Leslie Knope: Yes. Look at her, folks. One evening with the most beautiful woman in the world. Just dinner and dancing, nothing sexual. Unless she's into that, but no, she's not. Nothing fresh. Don't even try it. But you never know, right?
Ann: No!
Leslie Knope: No, she's not into it. Don't try anything, but, you know, give it a shot. Either way, it's for a good cause. Let's raise some money.

Quote from Leslie Knope

Leslie Knope: Wow, 900 from the man with the tank top and the tattoos. That's so great. Let's beat that, shall we? Who wants to beat it?
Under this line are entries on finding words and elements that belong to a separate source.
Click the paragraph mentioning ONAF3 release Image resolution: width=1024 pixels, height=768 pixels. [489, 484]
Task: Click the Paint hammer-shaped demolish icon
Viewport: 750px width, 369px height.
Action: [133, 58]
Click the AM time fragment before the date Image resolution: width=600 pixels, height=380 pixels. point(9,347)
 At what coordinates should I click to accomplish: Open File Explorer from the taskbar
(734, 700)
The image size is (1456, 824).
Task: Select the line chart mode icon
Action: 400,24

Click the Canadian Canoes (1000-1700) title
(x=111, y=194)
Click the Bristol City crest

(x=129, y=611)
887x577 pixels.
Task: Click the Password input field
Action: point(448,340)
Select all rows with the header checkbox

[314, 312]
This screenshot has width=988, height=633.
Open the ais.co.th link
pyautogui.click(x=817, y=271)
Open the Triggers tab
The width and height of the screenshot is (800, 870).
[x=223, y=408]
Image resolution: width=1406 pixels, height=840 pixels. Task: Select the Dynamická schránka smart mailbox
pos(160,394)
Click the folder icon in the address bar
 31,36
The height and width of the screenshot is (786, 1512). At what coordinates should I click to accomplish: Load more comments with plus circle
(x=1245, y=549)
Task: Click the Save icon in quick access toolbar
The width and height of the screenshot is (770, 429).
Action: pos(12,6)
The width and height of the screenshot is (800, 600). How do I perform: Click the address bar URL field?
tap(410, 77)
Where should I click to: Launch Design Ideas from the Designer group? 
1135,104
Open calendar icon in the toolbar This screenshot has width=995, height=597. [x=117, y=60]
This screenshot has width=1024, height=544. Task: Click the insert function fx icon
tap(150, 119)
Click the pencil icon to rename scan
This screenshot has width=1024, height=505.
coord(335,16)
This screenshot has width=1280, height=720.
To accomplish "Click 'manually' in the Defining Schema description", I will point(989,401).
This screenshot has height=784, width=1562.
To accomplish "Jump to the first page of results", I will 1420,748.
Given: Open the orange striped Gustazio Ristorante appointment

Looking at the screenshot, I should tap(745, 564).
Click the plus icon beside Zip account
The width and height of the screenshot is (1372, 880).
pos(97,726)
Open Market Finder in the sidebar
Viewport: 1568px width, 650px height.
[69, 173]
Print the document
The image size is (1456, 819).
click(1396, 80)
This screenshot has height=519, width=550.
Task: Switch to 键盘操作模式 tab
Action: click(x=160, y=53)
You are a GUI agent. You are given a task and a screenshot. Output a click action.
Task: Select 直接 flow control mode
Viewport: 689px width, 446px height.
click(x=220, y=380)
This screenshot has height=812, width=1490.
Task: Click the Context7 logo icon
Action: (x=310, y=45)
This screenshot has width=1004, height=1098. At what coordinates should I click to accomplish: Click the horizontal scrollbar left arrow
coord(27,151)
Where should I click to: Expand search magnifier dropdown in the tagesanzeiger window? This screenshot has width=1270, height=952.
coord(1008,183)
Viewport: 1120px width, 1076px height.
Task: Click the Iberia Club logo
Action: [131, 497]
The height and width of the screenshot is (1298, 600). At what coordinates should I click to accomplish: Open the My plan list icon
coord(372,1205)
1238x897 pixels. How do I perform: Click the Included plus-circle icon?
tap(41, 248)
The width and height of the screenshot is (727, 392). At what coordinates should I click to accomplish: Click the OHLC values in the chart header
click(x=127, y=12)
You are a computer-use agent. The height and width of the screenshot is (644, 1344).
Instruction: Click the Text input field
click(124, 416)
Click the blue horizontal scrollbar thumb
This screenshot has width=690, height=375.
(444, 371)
Anybody beat it please?
Josh: I'm sorry, I'm out. I wouldn't sell her to that guy, though. Just one man's opinion.
Leslie Knope: Okay... Sir, what would you do with your $900 date? How would you, uh, um... What are you gonna do to her?
Herman: I don't know. My cousin's got a kickass mud pit in his yard. She could watch me do belly flops then we maybe we could get some Thai food and a tank of nitrous and see what happens.
Leslie Knope: Oh, that's not as bad as I thought it would be.
Ann: I am going to bid a million dollars on myself. Going once, going never, sold. [runs off stage]

Quote from Leslie Knope

Leslie Knope: I'm sorry, Jerry, but your future has been canceled. We only raised $1,200.
Jerry: Leslie, thank you. That is amazing.
Leslie Knope: No, it stinks. It's not even close to what you need. With all your bills, and the inevitable follow-up problems, and the lifetime of chronic misery that awaits you. I mean, you had this whole plan for your retirement and your beach house and now you're future is just a huge pile of crap.
Jerry: Leslie, you can't actually plan your future. You know, there's no guarantees in this world. As long as the people I love are a part of my life I will be just fine. You wanna stick around? Watch some of my stories with me? Tonight's strawberry Jell-o night!
Leslie Knope: Oh, my God, your life is so depressing. No thank you.

Quote from Ben

Jennifer Barkley: Never seen anyone more tortured over good news.
Ben: I'm sorry, I don't mean to seem ungrateful. I just, you know, I have a lot to consider.
Jennifer Barkley: Yeah, yeah, yeah, I get it. Feelings and girlfriend and whatever. The point is just yesterday you said to me, "I'm never happier than when I'm managing a campaign."
Ben: I don't think I said that.
Jennifer Barkley: You didn't have to. I watched you in Florida. You were saying it with your heart.
Ben: Wow, you are really good at this.
Jennifer Barkley: Yes, I am. I'm amazing. But more importantly, so are you. There aren't a lot of people that can manage a campaign. But you, Ben Wyatt, are one of them. So, just take tonight and just think about your future.

Quote from Ron Swanson

Ron Swanson: Hello, Diane. I have brought you flowers. Also chocolates. And some grout cleaner. I noticed you needed grout cleaner, so I brought that too.
Diane Lewis: Very romantic. My kids are non-negotiable, Ron. It's a package deal.
Ron Swanson: I know. I'm sorry, Diane. I really am. I've been alone most of my life by choice and kids... This is all new for me. But I'd like to become familiar with it if you give me a chance to prove myself. I did bring the girls something. I thought I could teach 'em to saw. [slight laugh] I now realize that seems dangerous.

Quote from Ron Swanson

All: Trick or treat!
Man: It's November 8th.
Ron Swanson: Yes, well, these girls didn't get a chance to go trick or treating so somewhere in this house there is some candy. Why don't you find it and we'll get right out of your hair.
Man: All right, hold on one second.
Diane Lewis: You having fun, ladies?
Both: Yeah!
Man: All right, I got some, uh, calcium chews and, uh, a roll of cookie dough.
Ron Swanson: Okay, what do you say, girls?
Both: Thank you!
Ron Swanson: Tremendous. [pays man] Appreciate it.